Infiltration of anti-inflammatory corticosteroids

On the other hand, it happens that the footwear strategy is not enough. Bursitis is so big that treating the cause is no longer enough! A vicious circle has thus begun: the more the fascia lata rubs, the bigger the purse gets and the bigger it gets, the more the fascia lata comes into contact with it. In these circumstances, an infiltration of anti-inflammatory corticosteroids is very often effective. It is preferably performed under ultrasound to inject the skin tangentially to the skin, just between the tendon and the bone, in the area of irritated friction.

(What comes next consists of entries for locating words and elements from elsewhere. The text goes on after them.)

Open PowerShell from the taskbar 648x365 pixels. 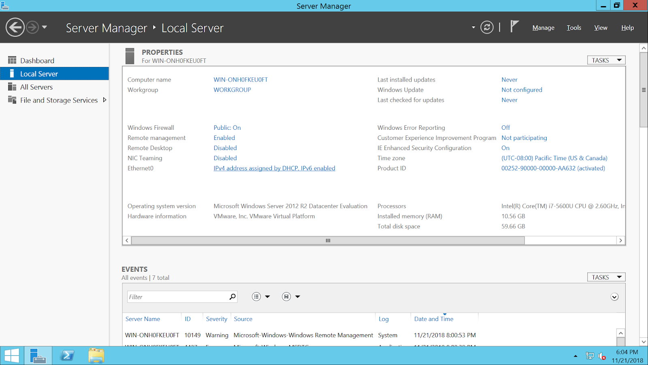(67, 355)
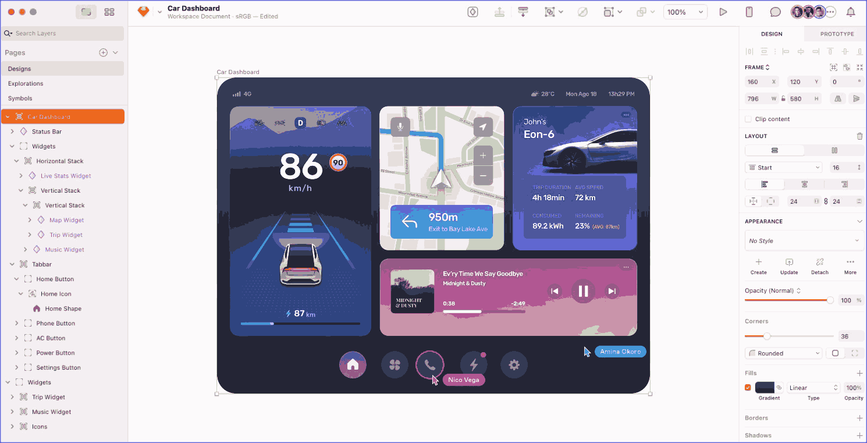Click the notifications bell icon
Image resolution: width=867 pixels, height=443 pixels.
tap(851, 12)
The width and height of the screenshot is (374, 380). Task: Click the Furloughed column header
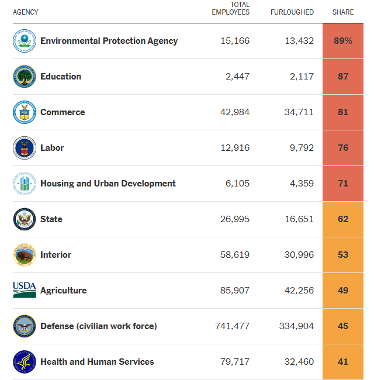pos(292,12)
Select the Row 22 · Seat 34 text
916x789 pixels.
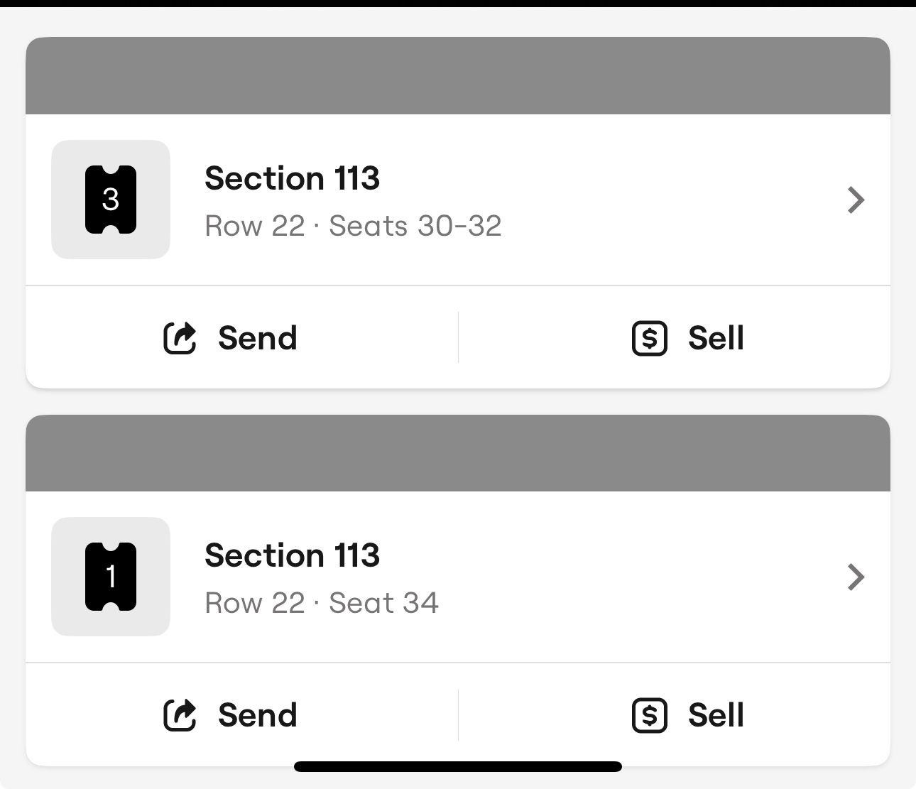(322, 603)
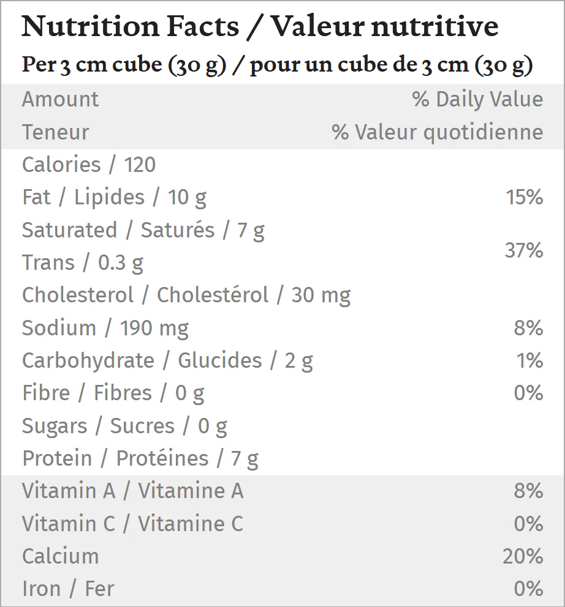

As you can see, the bite does not occur in the tendon structure and does not weaken the fibres. The product dries the bursitis and you can gradually resume the run. Thus, after 5 days without sport with the legs, follow a protocol comparable to that proposed for the soles. Infiltration and correction of supports work together to relieve you. All you have to do then is to design a program that is a little more humble.

The surgical operation

Exceptionally, the cocktail soles-infiltrations is not enough to cure you. An operation is necessary. It mainly consists of cleaning the space between the bone and the tendon. The surgeon then finds fibrous tissue with adhesions that inevitably hinder the sliding. If the lesion has been dragging on for several months, then the operator often describes hard, thick and irregular bursitis. This structure, often compared to a dry apricot, attaches the tendon with each passage. Even more rarely, the posterior part of the tendon blade is frayed and your surgeon must regularize it. Less wide, it will no longer rub against the relief of the femur.

At 1 month after this procedure, when the scar is well closed and the inflammation is soothed, you can pedal. 2 months after the operation, you climb on an elliptical. At 3 months, you trot. At 4 months, you return to a complete program.